I have a function which looks like this: f(x) = min(f_1(x_1), ..., f_n(x_n))
where n
is about 10 and all f_i
are positive monotonic, smooth, and their values are almost always (for all x_i
for all f_i
) are different less than by a factor of ten. So they seem to be rather good for analysing.
What's the best (fast?) way to maximize it having such constrains:
- all x_i
are integers and less than ~100
- product of all x_i
should lie near a specified value (assume, not further than 10% from it)
Algorithm description in any language is appreciated, but if it is in Python, then it's ten times better :)
P.S.: earlier I've worked with genetic algorithms, and first applied them to this task.
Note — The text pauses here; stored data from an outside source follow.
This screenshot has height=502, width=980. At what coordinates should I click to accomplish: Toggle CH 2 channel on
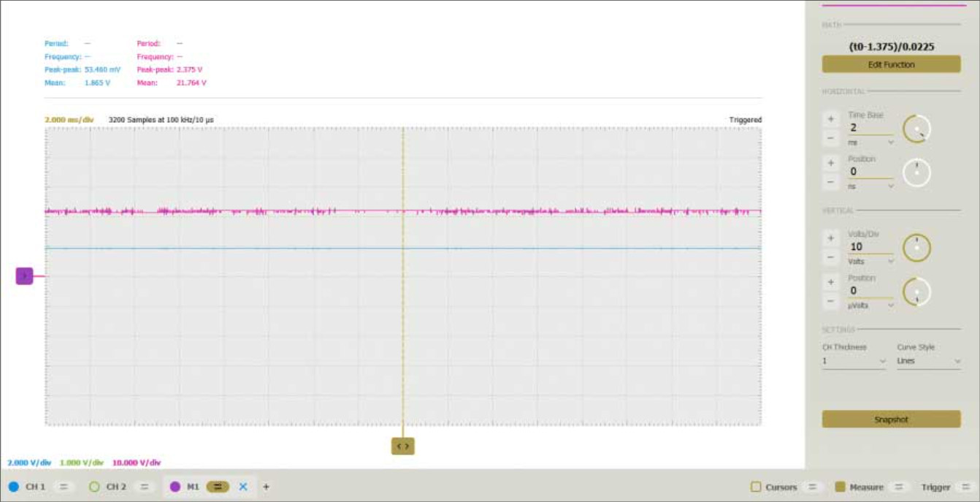point(93,487)
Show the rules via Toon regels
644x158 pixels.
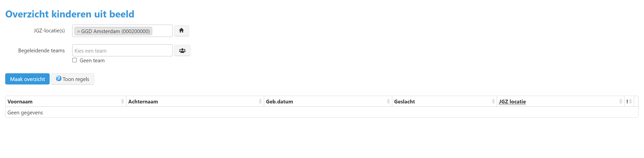point(73,79)
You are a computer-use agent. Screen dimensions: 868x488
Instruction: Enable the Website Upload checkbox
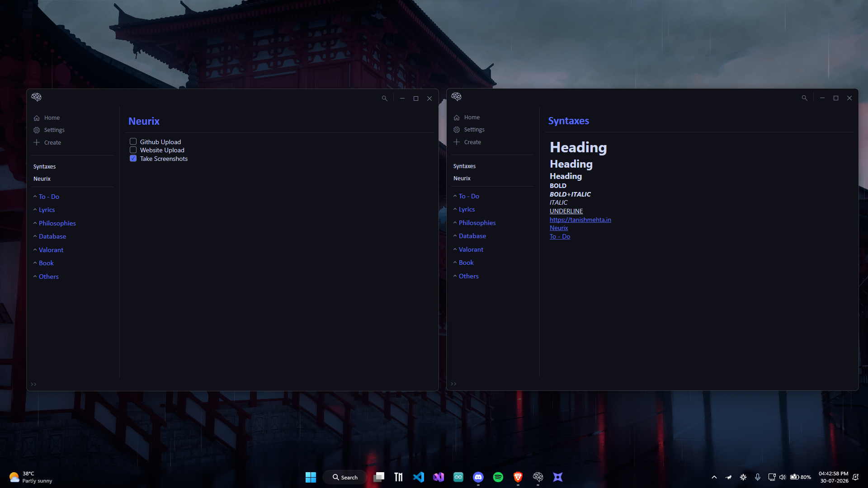pyautogui.click(x=133, y=150)
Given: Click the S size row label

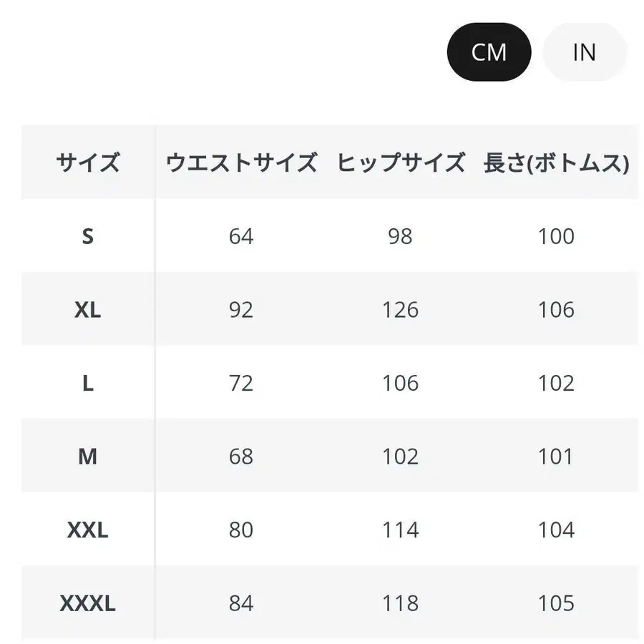Looking at the screenshot, I should click(88, 236).
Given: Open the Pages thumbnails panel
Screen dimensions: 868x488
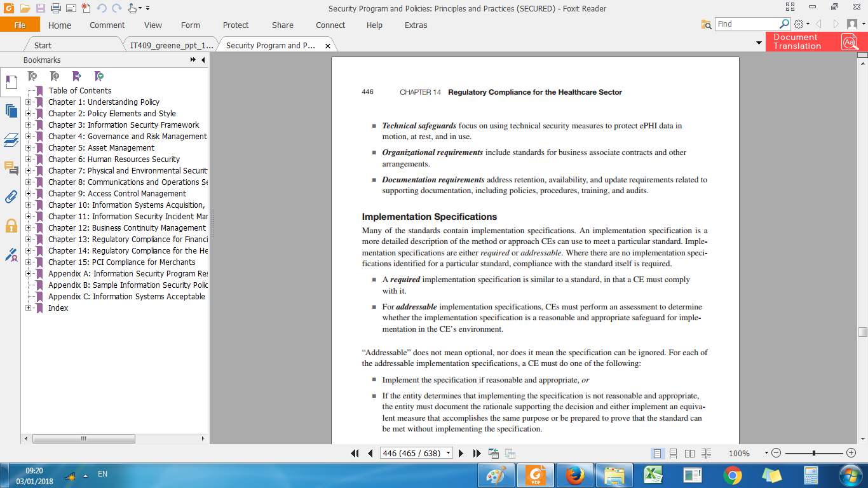Looking at the screenshot, I should (x=11, y=111).
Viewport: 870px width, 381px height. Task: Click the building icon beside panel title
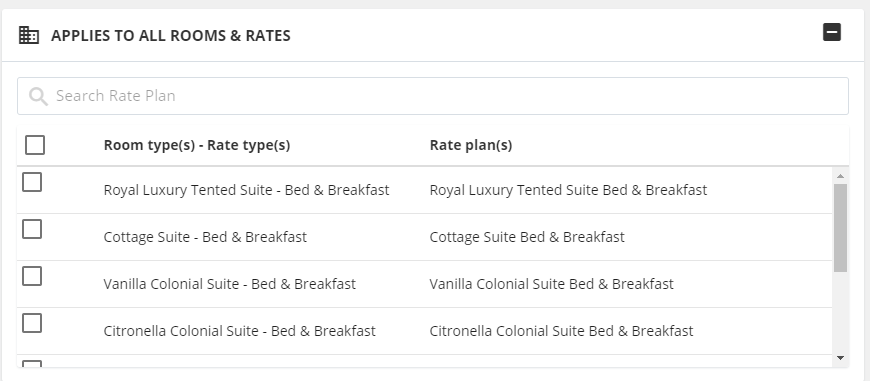click(x=29, y=35)
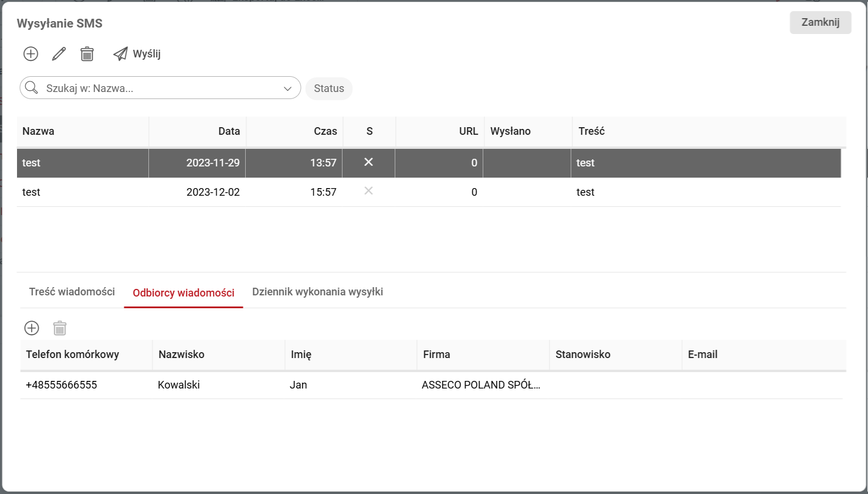
Task: Open the Dziennik wykonania wysyłki tab
Action: 317,292
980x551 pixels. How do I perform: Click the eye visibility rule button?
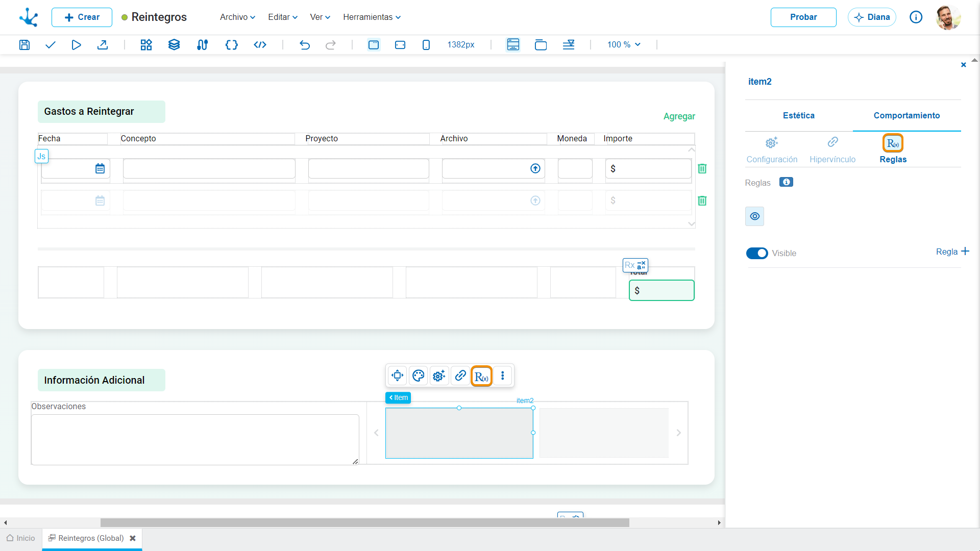point(754,216)
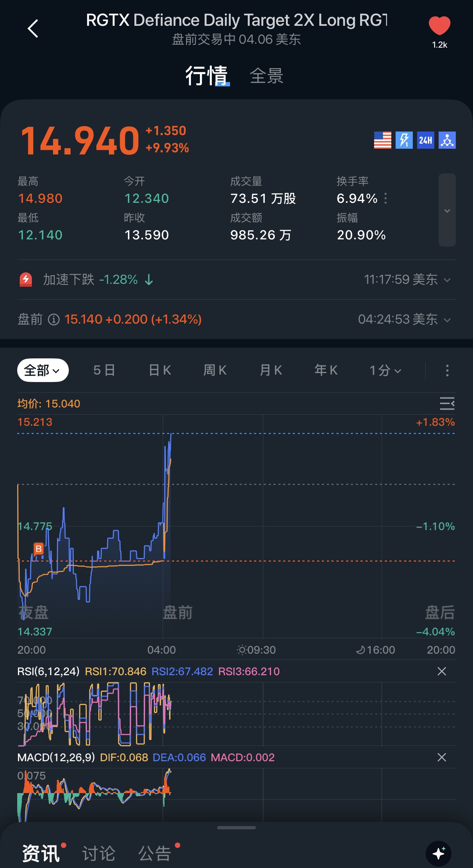Tap the back arrow icon
This screenshot has height=868, width=473.
point(33,29)
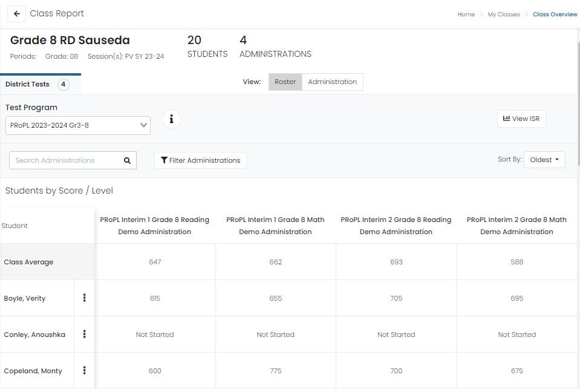Viewport: 580px width, 392px height.
Task: Focus the Search Administrations field
Action: [x=64, y=160]
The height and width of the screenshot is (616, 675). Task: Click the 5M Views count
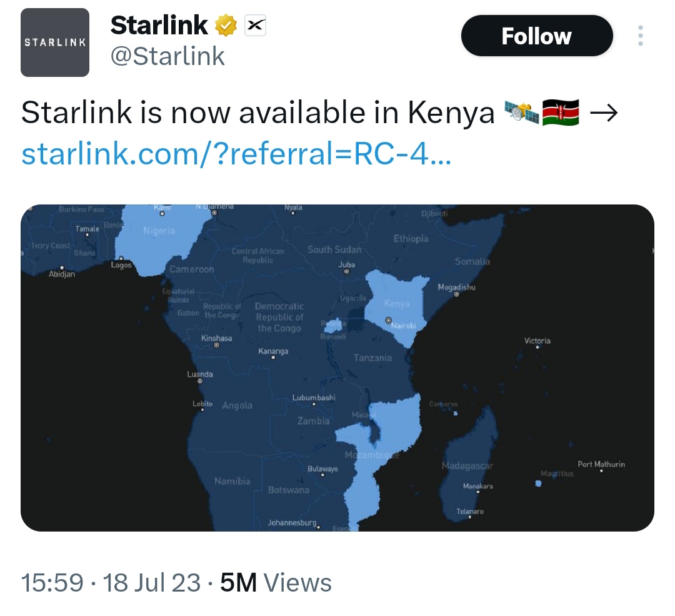point(276,583)

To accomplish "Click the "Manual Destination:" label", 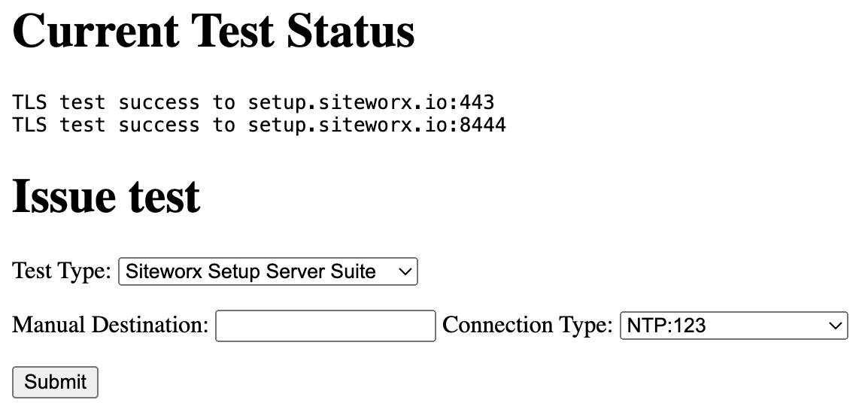I will pyautogui.click(x=111, y=326).
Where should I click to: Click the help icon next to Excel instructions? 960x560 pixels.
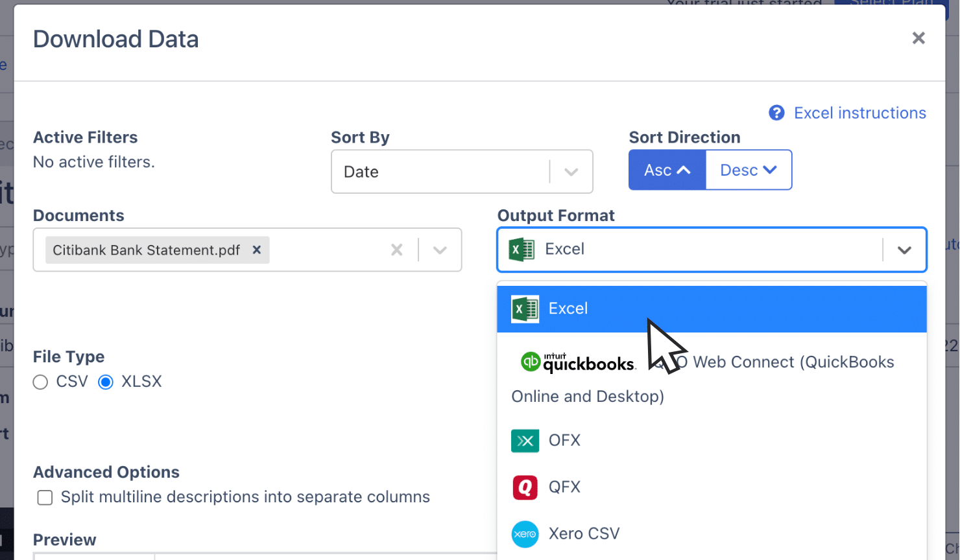pos(776,112)

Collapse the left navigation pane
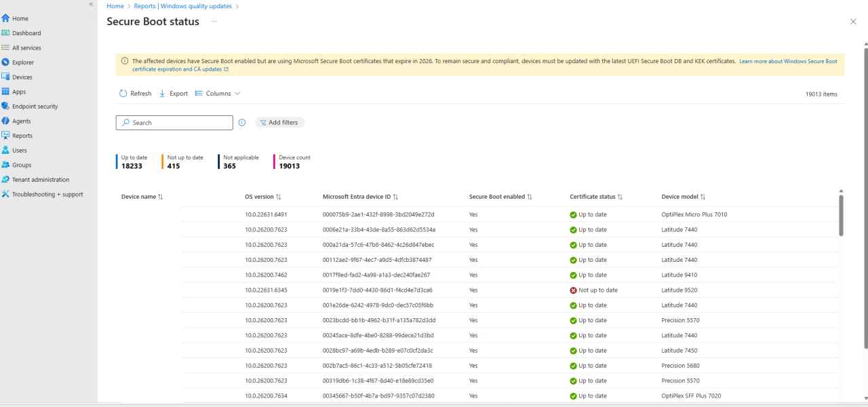(x=91, y=4)
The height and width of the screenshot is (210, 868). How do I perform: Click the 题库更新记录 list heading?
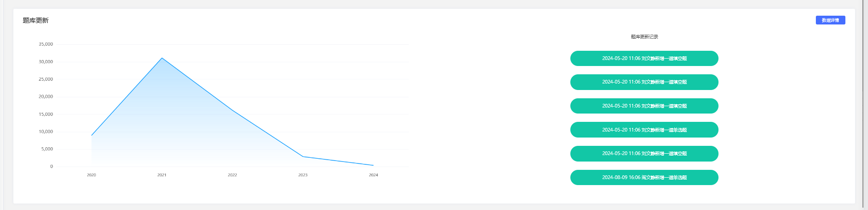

However, it doesn't seem to be the best choice: GAs are quite slow, also I couldn't think of efficient crossover operation for this problem.
I don't immediately see a better solution than simply choosing a starting point randomly, evaluating each function f_i with each input x_i, determining the minimum input, and then incrementing the input of the function that gave the lowest result. It's not elegant, it's not complex, but it's a good baseline brute force approach.
int (**f_is)(int n);
//...
int xs[10];
//...
while(true) {
int i = 0;
int cmin = f_is[0](i);
int cminIndex = 0;
for(i = 1; i < 10; ++i) {
int cfunc = (f_is[i])(i);
if(cmin < cfunc) {
cmin = cfunc;
cminIndex = i;
}
}
++xs[cminIndex];
}
EDIT: a couple more things: if you compute f_i(n_i) in parallel and the join and take the min, it'll be a lot faster but you still need a way to communicate the index of the function that produced the smallest value back to the caller. I would recommend Haskell as a great language to write this in because it's way way faster than python and in some cases you can get great concurrency support without much effort.